How to Caulk Without a Caulking Gun
Just call me MacGyver… or a cake decorator.
This post might be a little boring to you, but I’m so proud of my hard work that I just had to show you what I did. Plus, my little adventure here is a testament to how the little things that you do around the house can make you so happy, even though nobody else will notice what you did.
Let me introduce you to the closet of the nursery:
It’s a pretty roomy closet, so we’re fixing it up in order to maximize its space and… to make it pretty, of course. I’ll show you more of this closet later on when we make some more progress, but today I want to talk about caulk.
This house was brand-new when we bought it, but the builders did a BAD job with the caulking. I can’t believe how many cracks we can see in the caulk all over this house.
It’s ridiculous. Caulking isn’t rocket science. It’s not even freshman biology.
The nursery closet was full of gaps and ugly cracks due to a bad caulking job.
Since this closet will be dedicated to our special baby, I wanted it to be perfect. I also didn’t want to fix the caulk later on after the painting and the decorating. So I decided to grin and bear it and caulk everything NOW.
Out came the caulking gun and the caulk tube that came with the house.
I put the caulk tube in the gun and squeezed. Squeezed. Squeezed some more. No caulk was coming out. I kept on squeezing and squeezing. There was a small pop… Weird.
Squeeze. Squeeze. Squeeze.
Until I came to the end of the caulking gun’s squeezing range. Did that make sense? I mean, I couldn’t squeeze any more. The caulking gun was all squeezed out. And there was no caulk coming out. Huh?

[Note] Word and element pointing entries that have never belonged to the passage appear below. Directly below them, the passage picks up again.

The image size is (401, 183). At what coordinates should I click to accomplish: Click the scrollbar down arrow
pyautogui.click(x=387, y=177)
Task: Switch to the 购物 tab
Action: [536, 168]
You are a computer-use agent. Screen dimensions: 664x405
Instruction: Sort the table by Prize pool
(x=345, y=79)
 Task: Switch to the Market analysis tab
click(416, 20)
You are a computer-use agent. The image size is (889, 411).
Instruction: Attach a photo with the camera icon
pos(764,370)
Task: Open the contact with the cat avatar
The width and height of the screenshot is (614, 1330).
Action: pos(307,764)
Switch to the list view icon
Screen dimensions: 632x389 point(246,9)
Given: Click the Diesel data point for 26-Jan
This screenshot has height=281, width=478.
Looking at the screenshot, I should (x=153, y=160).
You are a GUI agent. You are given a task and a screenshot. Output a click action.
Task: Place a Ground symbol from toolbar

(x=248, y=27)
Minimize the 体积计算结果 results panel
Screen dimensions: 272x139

I pulled out the caulk tube and found this…
Oops. I broke it.
I think the caulk dried up at the top so all my squeezing was for naught and it just pushed through the bottom of the caulk tube. Good times.

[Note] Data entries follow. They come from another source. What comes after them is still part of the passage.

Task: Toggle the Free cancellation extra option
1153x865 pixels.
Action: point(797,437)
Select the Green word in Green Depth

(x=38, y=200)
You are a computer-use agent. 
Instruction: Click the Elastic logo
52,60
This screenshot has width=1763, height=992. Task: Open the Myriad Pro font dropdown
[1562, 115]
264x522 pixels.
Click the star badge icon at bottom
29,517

I sighed and contemplated asking Nick to buy some more caulk on the way home from work.
I stared at the caulk tube.
The caulk was soft and plentiful. Wasted caulk, wasted money, wasted time.
I squinted my eyes… wait a minute. The caulk itself was still in good condition.
Now this is where the MacGyver (or cake decorator) part comes in. I grabbed a ziplock bag and put a few spoonfuls of caulk in it.
I cut off just a little bit at the tip and tested it out.
It was beautiful.
I hate hate hate hate using the caulking gun. It’s messy and it makes me all paranoid because the caulk won’t stop flowing, so I have to caulk with my heart beating fast and then quickly pull the handle on the gun to STOP THE MADNESS.
With this ziplock bag method, I could just caulk at my own pace. The bead of caulk was also tiny, so it was really easy to just wipe it down with my little finger. It felt nice. Relaxing, even.
I think I won’t ever use a caulk gun again.
Much better, right?
I caulked everything and gave the shelf and supports two coats of white paint to cover up the dingy white that was there before. Do apartments and buildings shop at the same paint store? Is the store called Dingy White Paint? Why can’t they use Ultra White? I will never understand their obsession with dingy white.
Better. Ahh. Never mind the white paint on the walls, we’ll paint over that.
Yes, much nicer.
The whole time I was doing this, I felt like I was channeling Benita from Chez Larsson – she does things like this all the time, doing the “little things” and making them all pretty and white.
So that was my caulking adventure!
I’ll tell you more about the closet very soon. I have to go and work on it right now, actually. I’m 38 weeks now and my hands are kind of swollen, so I’m thinking that maybe, just maybe, Baby will come soon. I gotta hustle, people!